Einsatzbericht
Zu einer Traktorbergung wurden wir am Sonntag, dem 13.02 um 09:45 telefonisch nach Spital gerufen. Das Landwirtschaftliche Fahrzeug war im Wald an einer sehr schwer zugängigen Stelle im weichen Untergrund versunken und konnte nicht mehr bewegt werden.

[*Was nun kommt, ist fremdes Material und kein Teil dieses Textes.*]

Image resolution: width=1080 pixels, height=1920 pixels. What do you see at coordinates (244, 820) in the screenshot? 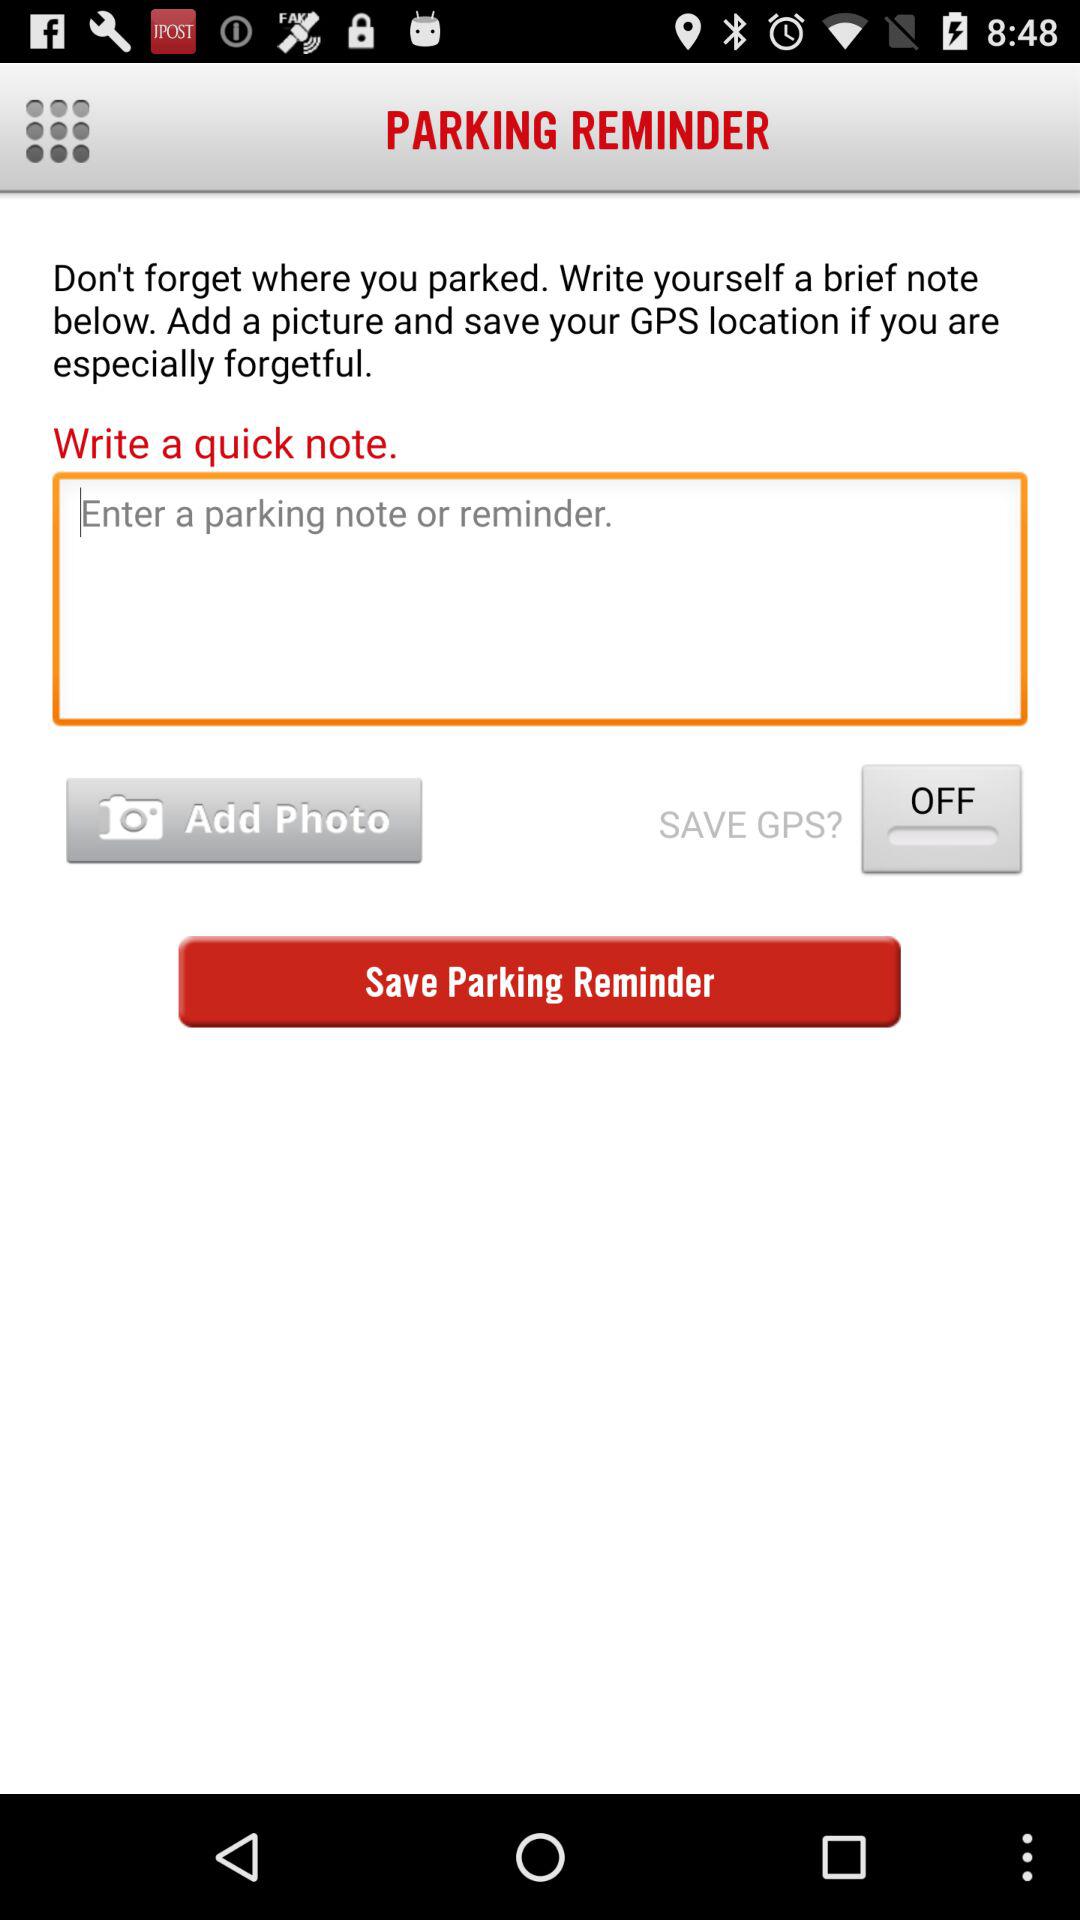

Nach einer internen Alarmierung rückten wir mit dem RLFA und dem VF zur Einsatzstelle aus. Nach der Erkundung durch den Einsatzleiter war sehr rasch klar, dass mit der Seilwinde des RLFA das Fahrzeug nicht geborgen werden konnte, da eine Zufahrt zur Einsatzstelle nicht möglich war. In altbewährter Handarbeit wurde schlussendlich mit dem 3,5 to Greifzug das Fahrzeug unversehrt geborgen, wobei die Gerätschaften zur Einsatzstelle getragen werden mussten. Nach rund eineinhalb Stunden konnten wir wieder in das Feuerwehrhaus einrücken.
Am Montag, dem 14.02. wurden wir um 08:05 von der Automatischen Überwachung des Teilungswerkes Perschling zu einer Summenstörung alarmiert.
Nach der Behebung der Störung konnten wir nach rund einer Stunde wieder in das Feuerwehrhaus einrücken.
Zu einem Wassergebrechen wurden wir heute um 12:25 in die St. Pöltner Straße alarmiert. Bei unserer Ankunft stellten wir fest, dass eine Wasserleitung in einem zurzeit nicht bewohnten Wohnhaus gebrochen war. Das Erdgeschoß und der Keller sind überflutet, ein Mitarbeiter der EVN Wasser hatte bereits die Hauptwasserzuleitung abgedreht.
Nachdem wir den Strom ab drehten, konnte mittels Wassersauger und einer Unterwasserpumpe mit Tiefsaugmanschette die erhebliche Menge Wasser aus dem Wohnhaus bzw. aus dem Keller gepumpt werden. Nach rund eineinhalb Stunden konnte das KDOF und das RLFA mit den 11 eingesetzten Kameraden ins Feuerwehrhaus wieder einrücken.
Zu einer Fahrzeugbergung wurden wir heute um 13:46 auf die L2090 gerufen. Ein Fahrzeug kam ins Schleudern und schlitterte über eine Böschung hinunter. Die Fahrzeuglenkerin blieb dabei unverletzt.
Wir rückten mit dem KDOF und dem RLFA zum Einsatzort aus und sicherten zunächst die Unfallstelle ab. Mit der Seilwinde des RLFA wurde das Fahrzeug aus dem Straßengraben geborgen und ein Reifen gewechselt, um die Fahrt fortsetzten zu können.
Nach rund einer Stunde konnten wir in das Feuerwehrhaus wieder einrücken.
Am 7.12. wurden wir um 1.17 Uhr zu einer Fahrzeugbergung nach Verkehrsunfall alarmiert.
In Mitterndorf war ein Fahrzeug, bei schlechten Straßenverhältnissen ins Rutschen gekommen und kam am Kreisverkehr zum Stillstand.
Nach unserer Ankunft sicherten wir die Einsatzstelle ab und führten die Bergung mittels Seilwinde durch. Nachdem das Auto auf der Fahrbahn war, schoben wir es auf den nahe gelegen Parkplatz und stellten die beschädigten Verkehrsschilder wieder provisorisch auf.
Nach einer Stunde konnten wir wieder ins Feuerwehrhaus einrücken.